━━━━━ Source information ━━━━━

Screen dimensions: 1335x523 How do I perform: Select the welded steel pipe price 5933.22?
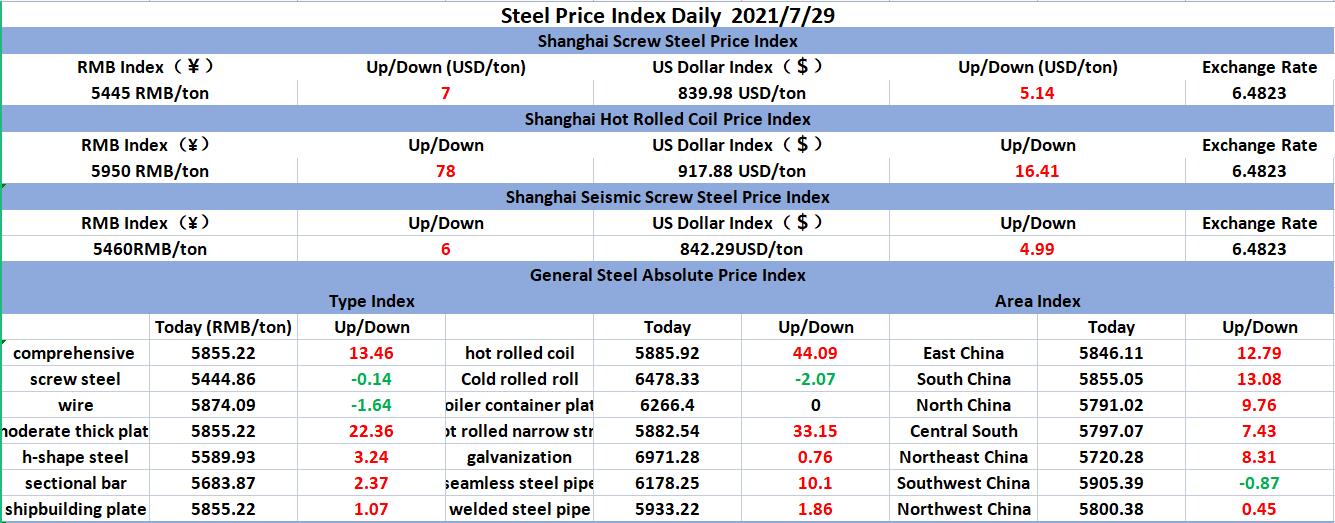pyautogui.click(x=667, y=509)
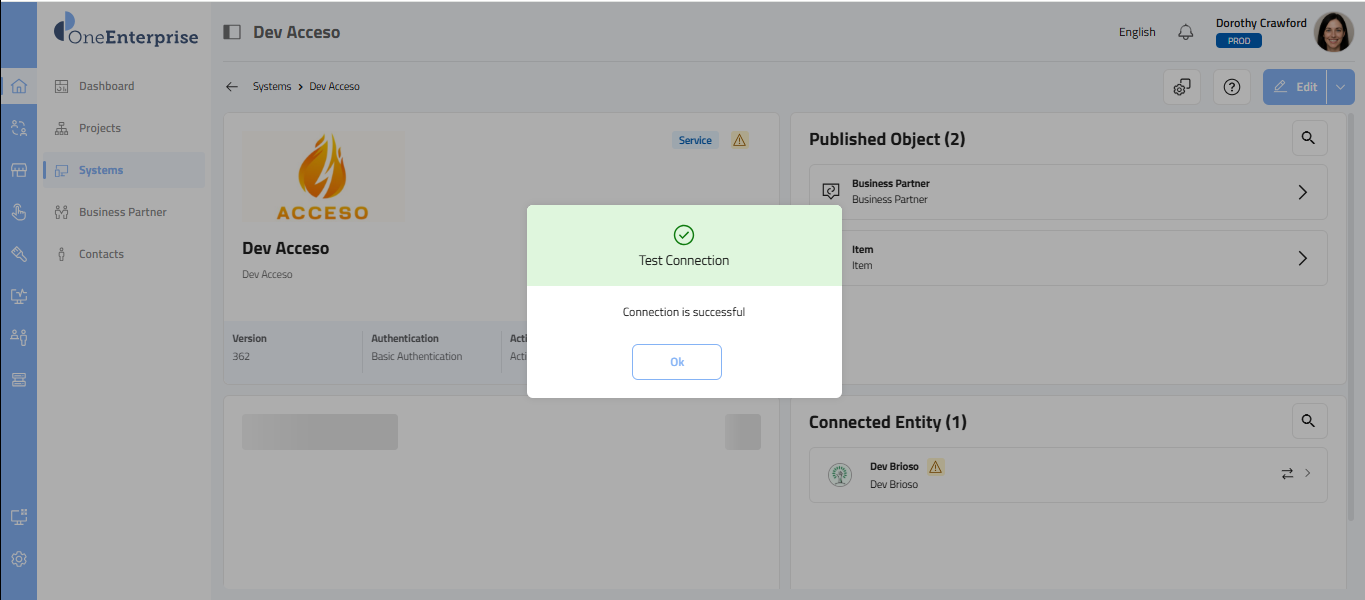Screen dimensions: 1365x600
Task: Search Published Objects with magnifier icon
Action: (x=1309, y=138)
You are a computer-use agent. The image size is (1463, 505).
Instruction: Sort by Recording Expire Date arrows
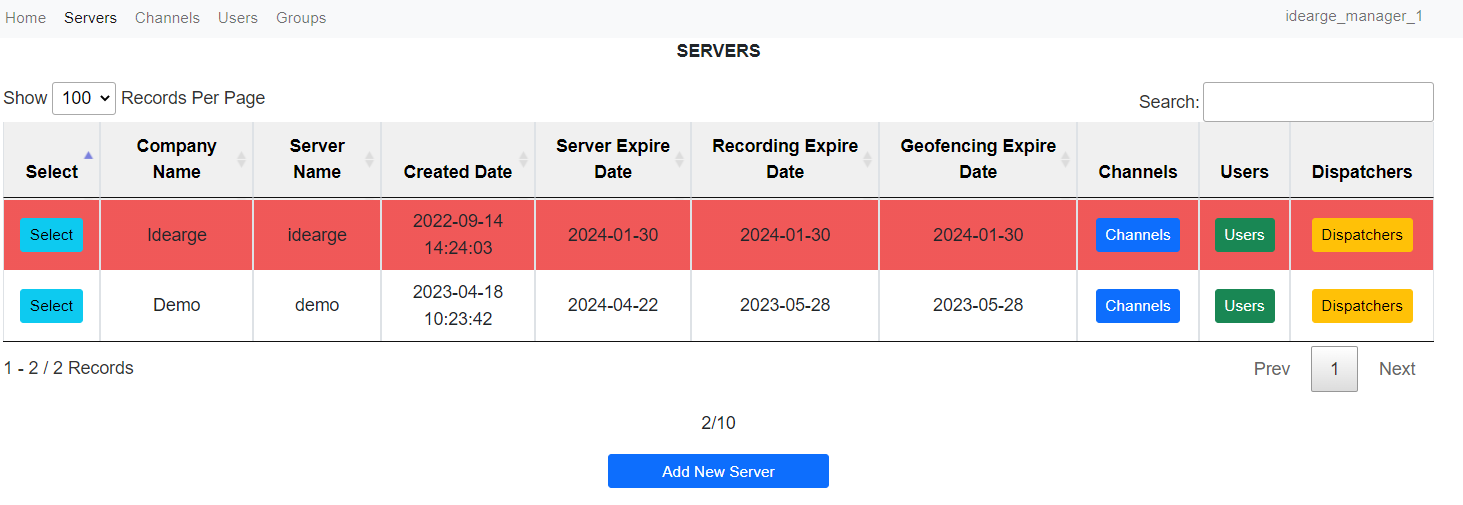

━━━━━

Work request:
Each entry above should be written out verbatim, minus its pictures.

Response:
Screen dimensions: 1335x523 How do I perform: Select the welded steel pipe price 5933.22?
pyautogui.click(x=667, y=509)
Screen dimensions: 1365x600
Task: Search Published Objects with magnifier icon
Action: (x=1309, y=138)
You are a computer-use agent. The image size is (1463, 505).
Instruction: Sort by Recording Expire Date arrows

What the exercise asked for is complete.